Isopenicillin N synthase from Cephalosporium acremonium (IPNS; M(r) 38.4 K) is an Fe2+-requiring enzyme which catalyzes the oxidative conversion Of (L-alpha-amino-delta-adipoyl)-L-cysteinyl-D-valine (ACV) to isopenicillin N, with concomitant reduction of O2 to 2H2O. Chemical and spectroscopic data have suggested that catalysis proceeds via an enzyme complex of ACV bound to the iron through its cysteinyl thiolate [Baldwin, J. E., & Abraham, E. P. (1988) Nat. Prod. Rep. 5, 129-145; Chen, V. J., Orville, A. M., Harpel, M. R., Frolik, C. A., Surerus, K. K., Munck, E., & Lipscomb, J. D. (1989) J. Biol. Chem. 264, 21677-2168 1; Ming, L.-J., Que, L., Jr., Kriauciunas, A., Frolik, C. A., & Chen, V. J. (I 99 1) Biochemistry 30, 11653-11659]. Here we have employed the technique of Fe K-edge extended X-ray absorption fine structure (EXAFS) to characterize the iron site and to seek direct evidence for or against the formation of an Fe-S interaction upon ACV binding.

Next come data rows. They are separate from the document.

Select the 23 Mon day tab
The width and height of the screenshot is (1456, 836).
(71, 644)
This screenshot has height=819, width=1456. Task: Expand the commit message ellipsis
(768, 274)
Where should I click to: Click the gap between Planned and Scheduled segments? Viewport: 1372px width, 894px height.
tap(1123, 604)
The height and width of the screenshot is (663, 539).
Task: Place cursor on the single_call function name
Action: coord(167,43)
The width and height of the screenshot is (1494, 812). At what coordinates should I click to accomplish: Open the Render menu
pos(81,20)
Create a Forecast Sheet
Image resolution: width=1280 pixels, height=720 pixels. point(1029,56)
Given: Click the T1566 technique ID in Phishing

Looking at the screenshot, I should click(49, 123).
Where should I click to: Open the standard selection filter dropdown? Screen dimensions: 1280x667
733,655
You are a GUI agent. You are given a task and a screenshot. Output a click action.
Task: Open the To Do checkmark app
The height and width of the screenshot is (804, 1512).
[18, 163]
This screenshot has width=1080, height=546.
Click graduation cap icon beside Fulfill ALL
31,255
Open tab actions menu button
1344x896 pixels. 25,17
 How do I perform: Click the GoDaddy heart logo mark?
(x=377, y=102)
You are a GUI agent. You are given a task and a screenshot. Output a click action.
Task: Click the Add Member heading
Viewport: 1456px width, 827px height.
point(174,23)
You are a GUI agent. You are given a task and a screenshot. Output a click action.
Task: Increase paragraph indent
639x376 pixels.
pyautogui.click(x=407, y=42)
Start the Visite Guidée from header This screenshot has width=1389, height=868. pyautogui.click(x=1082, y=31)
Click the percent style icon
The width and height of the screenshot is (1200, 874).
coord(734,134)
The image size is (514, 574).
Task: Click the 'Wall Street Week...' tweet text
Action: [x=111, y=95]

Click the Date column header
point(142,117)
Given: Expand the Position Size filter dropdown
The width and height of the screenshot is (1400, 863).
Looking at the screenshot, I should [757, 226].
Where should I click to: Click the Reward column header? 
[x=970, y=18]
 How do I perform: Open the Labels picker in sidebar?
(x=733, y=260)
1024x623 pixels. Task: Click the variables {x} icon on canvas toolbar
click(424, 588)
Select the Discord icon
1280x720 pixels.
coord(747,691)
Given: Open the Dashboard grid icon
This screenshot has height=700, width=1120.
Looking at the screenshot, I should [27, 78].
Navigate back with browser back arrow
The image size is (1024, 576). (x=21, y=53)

Our data collected in the absence of substrate and O2 are consistent with the iron center of IPNS being coordinated by only (N,O)-containing ligands in an approximately octahedral arrangement and with an average Fe-(N,O) distance of 2.15 +/- 0.02 angstrom. Upon anaerobic binding of ACV, the iron coordination environment changes considerably, and the associated Fe EXAFS cannot be adequately simulated without incorporating an Fe-S interaction at 2.34 +/- 0.02 angstrom along with four or five Fe-(N,O) interactions at 2.15 +/- 0.02 angstrom. Although these data cannot rule out incorporation of an endogenous thiolate from the protein coincident with ACV binding, evidence presented in the following paper indicates that the thiolate ligand originates from ACV [Orville, A. M., Chen, V. J., Kriauciunas, A., Harpel, M. R., Fox, B. G., Munck, E., & Lipscomb, J. D. (1992) Biochemistry (following paper in this issue)]. Multiple-scattering analysis of the EXAFS data shows that two or three of the Fe-(N,O) interactions are likely due to histidyl imidazole ligation, both in the presence and in the absence of ACV.